Bana göre insan güzel bir zekâ ile tecrübeyi birleştirirse başarılı olur. Çok işin içinde olan bir patronum. Şu dönemde üzerime futbol yöneticiliği gibi bir yük de bindiği için farklı insanlara da iş sorumluluğu vererek kendime alan yaratmaya çalışıyorum. Şu anda hayatımın en zor dönemini yaşıyorum. Dün 8 saatimi telefonda geçirdim. Bir yandan futbol ile ilgilenip, bir yandan kendi şirketimizi devam ettirip bir yandan ailemle ilgili konulara yetişmek derken biraz bloke oldum. Doğru planlama ile bir şekilde oksijeni bulacağımı düşünüyorum.

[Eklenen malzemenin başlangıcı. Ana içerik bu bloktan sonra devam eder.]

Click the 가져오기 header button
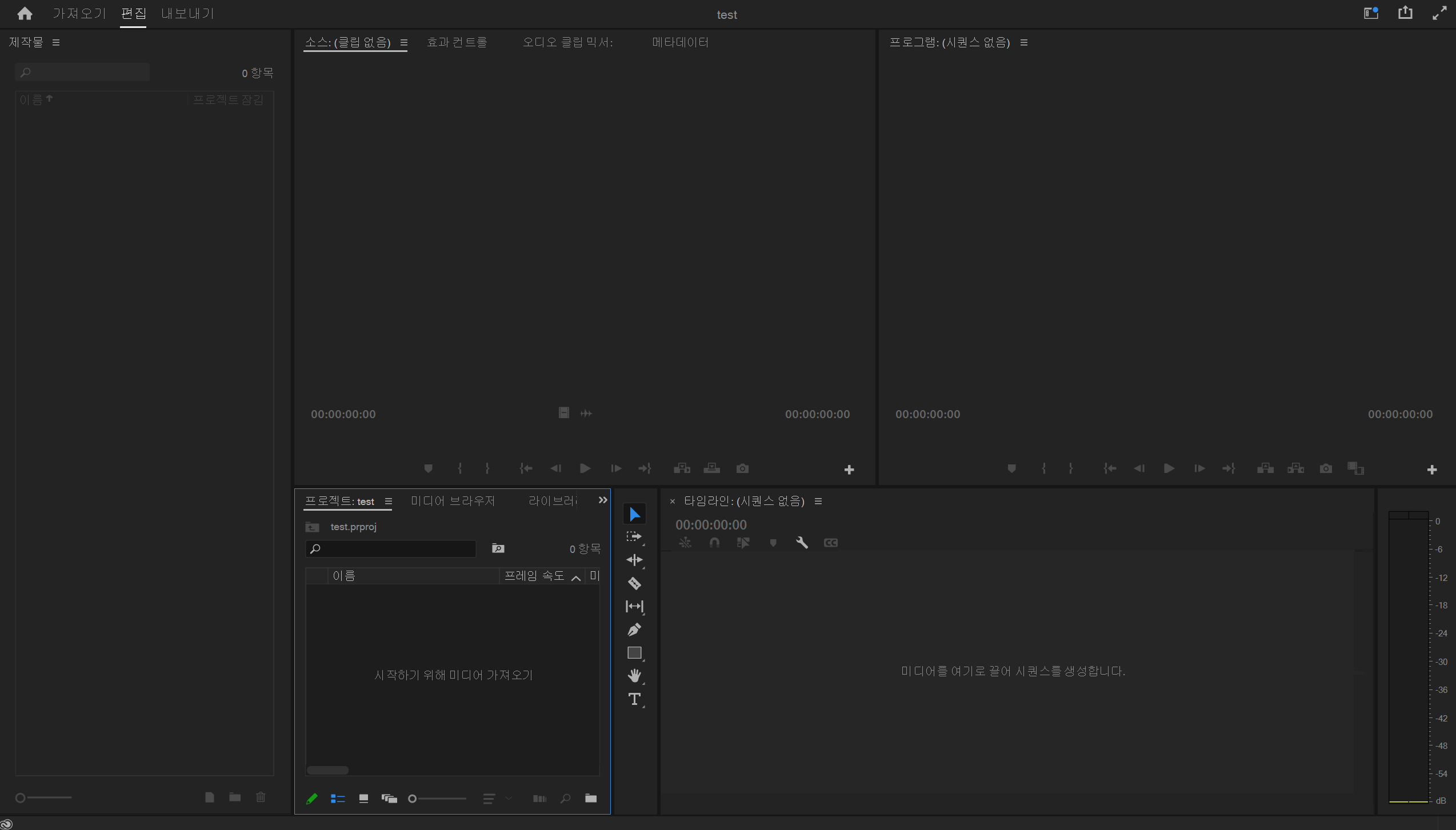 tap(79, 14)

'MURAT ÜLKER'İ ÖRNEK ALIRIM'
Benim örnek aldığım 5-6 kişi var. Bunlardan biri de Murat Ülker’dir. Ağabeyime çok danışırım. Benim doğru zannettiğim şeyler için beni rahatlıkla uyarır. İnsan bazı durumlarda kendini haklı zannediyor. Oysa mühim olan başkalarının ne düşündüğü. Kendini doğru analiz et, kendine doğru bir arkadaş çevresi kur ve senin arkadaşların hep sana katkıda bulunsun. O yüzden yakın arkadaşlarımdan hep destek alırım.

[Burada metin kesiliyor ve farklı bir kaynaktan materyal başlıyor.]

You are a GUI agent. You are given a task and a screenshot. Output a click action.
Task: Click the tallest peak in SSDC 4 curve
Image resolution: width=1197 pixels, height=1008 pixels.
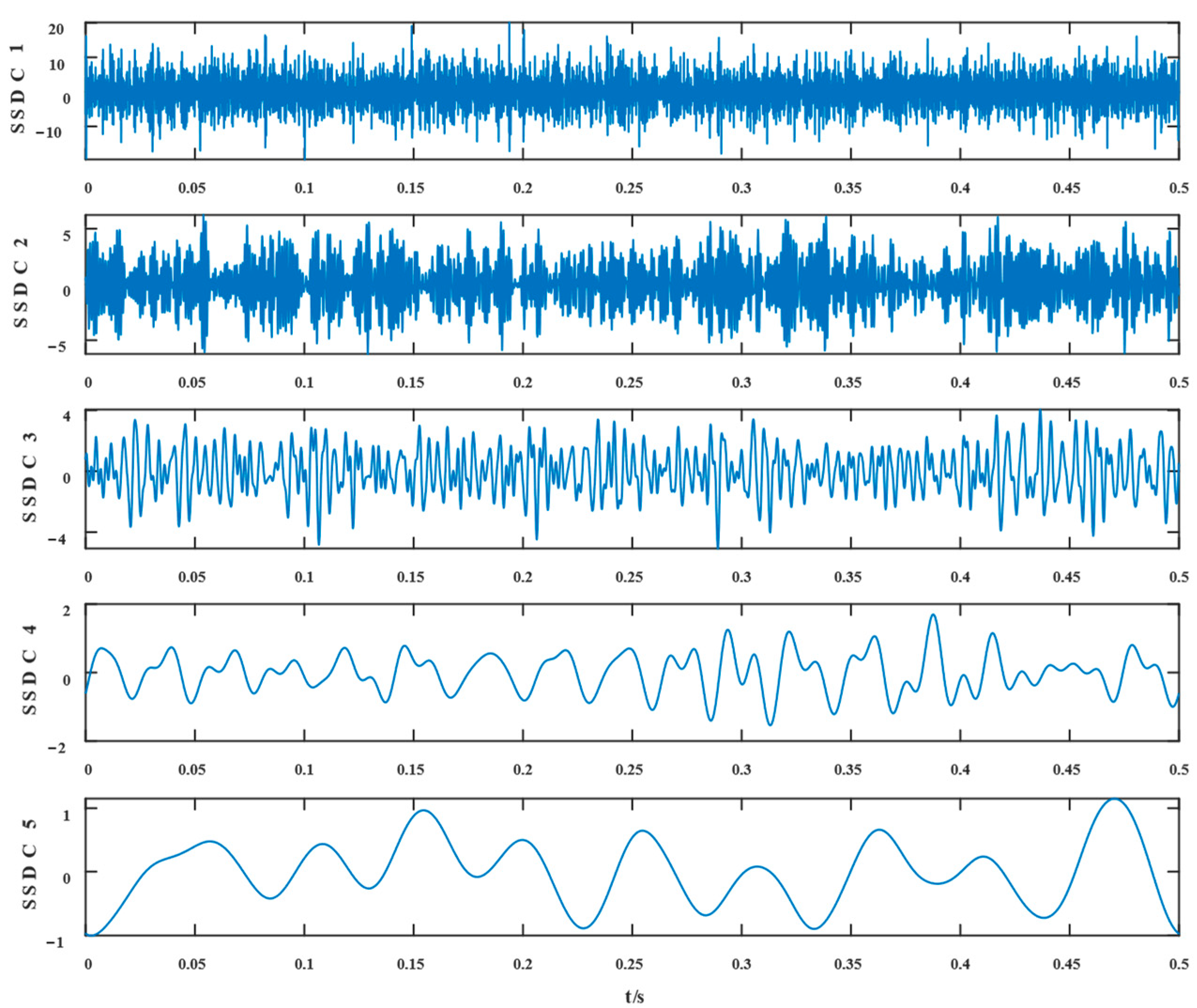pos(933,615)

Yurtdışında futbol takımı sahibi olmanın matematiğini iyi kurmanız gerekiyor. Bunun yanı sıra ekibiniz de önemli. Örneğin, bu yıl 50 milyon Pound’luk oyuncu sattık. İyi yönetmezseniz, yarın borç da çıkarabilirsiniz. Biraz kendinize güvenmeniz lazım. Ben para kazanayım diyerek futbol takımı sahibi olamazsınız. Başarılı olmayı hedeflediğim için para kazanıyorum.”